Filter Engine#

Documentation Verified Last checked: 2026-03-07 Reviewer: Christof Buchbender

The generic filter engine is the core of data grouping resolution. It translates declarative JSON filter rules and group_by dimensions into SQLAlchemy queries, replacing the earlier polymorphic CHAI/PrimeCam-specific resolver classes.

Design Principles#

Data-driven, not code-driven

Adding support for a new instrument or filter dimension requires no code changes. New filter rules and presets are pure data.

Declarative join graph

The engine maintains a registry of how database tables connect. When filter rules reference multiple tables, the engine automatically builds the necessary joins.

Composable filters

Rules are combined with AND logic. Each rule targets a single column on a single table. Complex queries are built by combining multiple simple rules.

Architecture#

        graph TD
    FR["filter_rules (JSON)"]
    GB["group_by (JSON)"]
    FE["FilterEngine.resolve()"]
    JG["Join Graph Registry"]
    SA["SQLAlchemy Query"]
    SG["List[SubGroup]"]

    FR --> FE
    GB --> FE
    JG --> FE
    FE --> SA --> SG

    style FE fill:#e3f2fd,stroke:#1565c0,stroke-width:2px
    

Join Graph Registry#

The join graph is a declarative dictionary mapping table pairs to SQLAlchemy join conditions. It is defined in ccat_workflow_manager.grouping.engine.JOIN_GRAPH.

Example entries:

JOIN_GRAPH = {
    ("RawDataPackage", "ObsUnit"): (
        models.RawDataPackage,
        models.ExecutedObsUnit,
        models.RawDataPackage.executed_obs_unit_id == models.ExecutedObsUnit.id,
        models.ObsUnit,
        models.ExecutedObsUnit.obs_unit_id == models.ObsUnit.id,
    ),
    ("ObsUnit", "Source"): (
        models.ObsUnit,
        models.Source,
        models.ObsUnit.source_id == models.Source.id,
    ),
    # ...
}

When a filter rule references Source.name, the engine walks the join graph from RawDataPackage (the root) through ObsUnit to Source, adding the necessary joins to the query.

Filter Processing#

For each filter rule, the engine:

  1. Looks up the target table in TABLE_MAP

  2. Resolves any join path needed from the root table (RawDataPackage)

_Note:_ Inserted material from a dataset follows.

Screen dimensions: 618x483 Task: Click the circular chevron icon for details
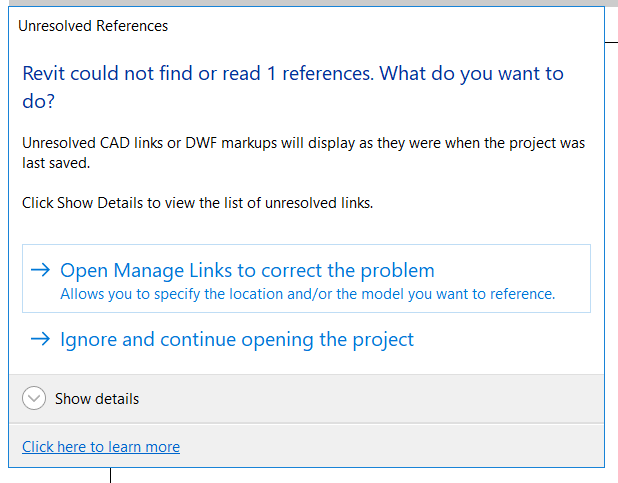click(34, 398)
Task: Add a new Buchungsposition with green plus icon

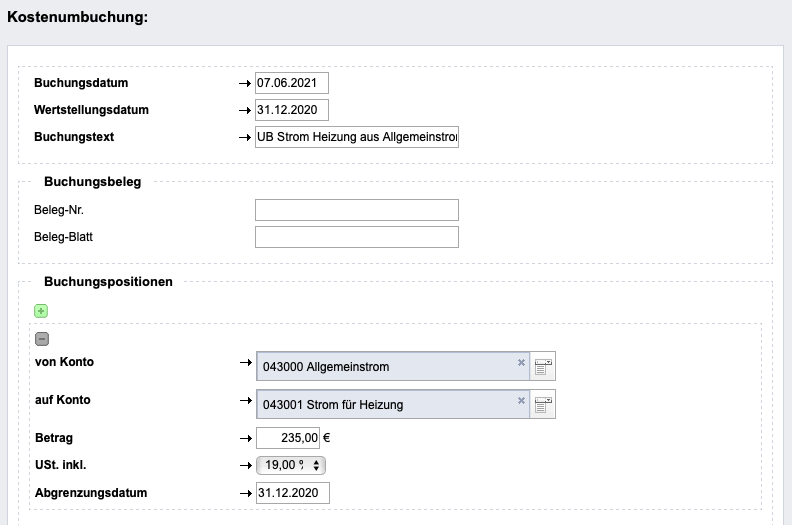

  3. If json_path is specified, drills into a JSON/JSONB column

  4. Applies the operator (eq, in, gt, like, etc.) as a SQLAlchemy filter clause

All rules are combined with AND logic.

Group-By Resolution#

After filtering, the group_by dimensions partition the results:

  1. For each group_by dimension (e.g., Source.name), the engine extracts the distinct values from the query results

  2. Each unique combination of values becomes a sub-group

  3. The sub-group key is a pipe-separated string: source=NGC253|line=CO43

If group_by is empty, all matching data goes into a single sub-group (aggregation).

SubGroup Dataclass#

The engine returns a list of SubGroup objects:

@dataclass
class SubGroup:
    key: str                          # e.g., "source=NGC253|line=CO43"
    metadata: dict                    # group_by dimension values
    raw_data_package_ids: List[int]   # matched package IDs
    input_product_ids: List[int]      # upstream intermediate IDs (for DAG steps)

API Usage#

The filter engine is exposed via the GET /pipelines/groupings/{id}/resolve endpoint, which accepts a group_by query parameter:

GET /pipelines/groupings/1/resolve?group_by=Source.name,ObsUnit.line_id

Returns a list of sub-groups with their metadata and matched data counts.